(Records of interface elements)
::::

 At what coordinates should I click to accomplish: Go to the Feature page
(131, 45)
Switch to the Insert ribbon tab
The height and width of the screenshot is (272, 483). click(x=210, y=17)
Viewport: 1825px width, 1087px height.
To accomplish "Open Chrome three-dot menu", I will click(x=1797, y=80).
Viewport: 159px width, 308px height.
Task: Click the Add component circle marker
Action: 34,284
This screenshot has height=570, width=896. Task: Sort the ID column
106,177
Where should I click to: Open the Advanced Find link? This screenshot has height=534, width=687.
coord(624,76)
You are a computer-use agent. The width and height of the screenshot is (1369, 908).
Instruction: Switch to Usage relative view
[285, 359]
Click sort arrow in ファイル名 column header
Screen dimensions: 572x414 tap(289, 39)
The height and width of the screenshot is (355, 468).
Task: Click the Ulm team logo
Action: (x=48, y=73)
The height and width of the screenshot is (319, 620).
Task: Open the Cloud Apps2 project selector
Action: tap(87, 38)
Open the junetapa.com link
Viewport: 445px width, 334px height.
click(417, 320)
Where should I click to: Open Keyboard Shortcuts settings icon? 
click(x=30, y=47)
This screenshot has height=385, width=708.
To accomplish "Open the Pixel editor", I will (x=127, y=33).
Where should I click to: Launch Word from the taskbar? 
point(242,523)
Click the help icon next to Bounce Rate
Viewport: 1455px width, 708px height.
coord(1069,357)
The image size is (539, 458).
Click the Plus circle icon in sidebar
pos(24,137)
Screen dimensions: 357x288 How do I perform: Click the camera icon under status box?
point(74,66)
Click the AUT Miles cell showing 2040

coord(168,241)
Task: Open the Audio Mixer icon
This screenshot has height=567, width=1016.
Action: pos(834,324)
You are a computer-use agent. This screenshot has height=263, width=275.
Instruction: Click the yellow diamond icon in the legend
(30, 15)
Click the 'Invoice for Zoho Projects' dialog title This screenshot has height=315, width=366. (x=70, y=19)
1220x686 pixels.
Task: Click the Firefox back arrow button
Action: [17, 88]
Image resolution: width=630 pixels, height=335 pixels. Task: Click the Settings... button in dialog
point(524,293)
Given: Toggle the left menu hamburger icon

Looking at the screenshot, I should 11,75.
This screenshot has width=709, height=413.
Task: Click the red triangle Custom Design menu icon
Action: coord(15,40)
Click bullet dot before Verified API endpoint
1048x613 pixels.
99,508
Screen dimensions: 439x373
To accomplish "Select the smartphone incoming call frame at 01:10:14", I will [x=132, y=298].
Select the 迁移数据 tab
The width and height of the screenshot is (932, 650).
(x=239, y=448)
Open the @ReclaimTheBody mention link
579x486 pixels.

::::

* **The task**
Convert the listing above into a Markdown table with the columns No. and Line. Give each nonblank line its own row, numbered in order.

* **Finished exercise**
| No. | Line |
|---|---|
| 1 |  At what coordinates should I click to accomplish: Go to the Feature page |
| 2 | (131, 45) |
| 3 | Switch to the Insert ribbon tab |
| 4 | The height and width of the screenshot is (272, 483). click(x=210, y=17) |
| 5 | Viewport: 1825px width, 1087px height. |
| 6 | To accomplish "Open Chrome three-dot menu", I will click(x=1797, y=80). |
| 7 | Viewport: 159px width, 308px height. |
| 8 | Task: Click the Add component circle marker |
| 9 | Action: 34,284 |
| 10 | This screenshot has height=570, width=896. Task: Sort the ID column |
| 11 | 106,177 |
| 12 | Where should I click to: Open the Advanced Find link? This screenshot has height=534, width=687. |
| 13 | coord(624,76) |
| 14 | You are a computer-use agent. The width and height of the screenshot is (1369, 908). |
| 15 | Instruction: Switch to Usage relative view |
| 16 | [285, 359] |
| 17 | Click sort arrow in ファイル名 column header |
| 18 | Screen dimensions: 572x414 tap(289, 39) |
| 19 | The height and width of the screenshot is (355, 468). |
| 20 | Task: Click the Ulm team logo |
| 21 | Action: (x=48, y=73) |
| 22 | The height and width of the screenshot is (319, 620). |
| 23 | Task: Open the Cloud Apps2 project selector |
| 24 | Action: tap(87, 38) |
| 25 | Open the junetapa.com link |
| 26 | Viewport: 445px width, 334px height. |
| 27 | click(417, 320) |
| 28 | Where should I click to: Open Keyboard Shortcuts settings icon?  |
| 29 | click(x=30, y=47) |
| 30 | This screenshot has height=385, width=708. |
| 31 | To accomplish "Open the Pixel editor", I will (x=127, y=33). |
| 32 | Where should I click to: Launch Word from the taskbar?  |
| 33 | point(242,523) |
| 34 | Click the help icon next to Bounce Rate |
| 35 | Viewport: 1455px width, 708px height. |
| 36 | coord(1069,357) |
| 37 | The image size is (539, 458). |
| 38 | Click the Plus circle icon in sidebar |
| 39 | pos(24,137) |
| 40 | Screen dimensions: 357x288 How do I perform: Click the camera icon under status box? |
| 41 | point(74,66) |
| 42 | Click the AUT Miles cell showing 2040 |
| 43 | coord(168,241) |
| 44 | Task: Open the Audio Mixer icon |
| 45 | This screenshot has height=567, width=1016. |
| 46 | Action: pos(834,324) |
| 47 | You are a computer-use agent. This screenshot has height=263, width=275. |
| 48 | Instruction: Click the yellow diamond icon in the legend |
| 49 | (30, 15) |
| 50 | Click the 'Invoice for Zoho Projects' dialog title This screenshot has height=315, width=366. (x=70, y=19) |
| 51 | 1220x686 pixels. |
| 52 | Task: Click the Firefox back arrow button |
| 53 | Action: [17, 88] |
| 54 | Image resolution: width=630 pixels, height=335 pixels. Task: Click the Settings... button in dialog |
| 55 | point(524,293) |
| 56 | Given: Toggle the left menu hamburger icon |
| 57 | Looking at the screenshot, I should 11,75. |
| 58 | This screenshot has width=709, height=413. |
| 59 | Task: Click the red triangle Custom Design menu icon |
| 60 | Action: coord(15,40) |
| 61 | Click bullet dot before Verified API endpoint |
| 62 | 1048x613 pixels. |
| 63 | 99,508 |
| 64 | Screen dimensions: 439x373 |
| 65 | To accomplish "Select the smartphone incoming call frame at 01:10:14", I will [x=132, y=298]. |
| 66 | Select the 迁移数据 tab |
| 67 | The width and height of the screenshot is (932, 650). |
| 68 | (x=239, y=448) |
| 69 | Open the @ReclaimTheBody mention link |
| 70 | 579x486 pixels. |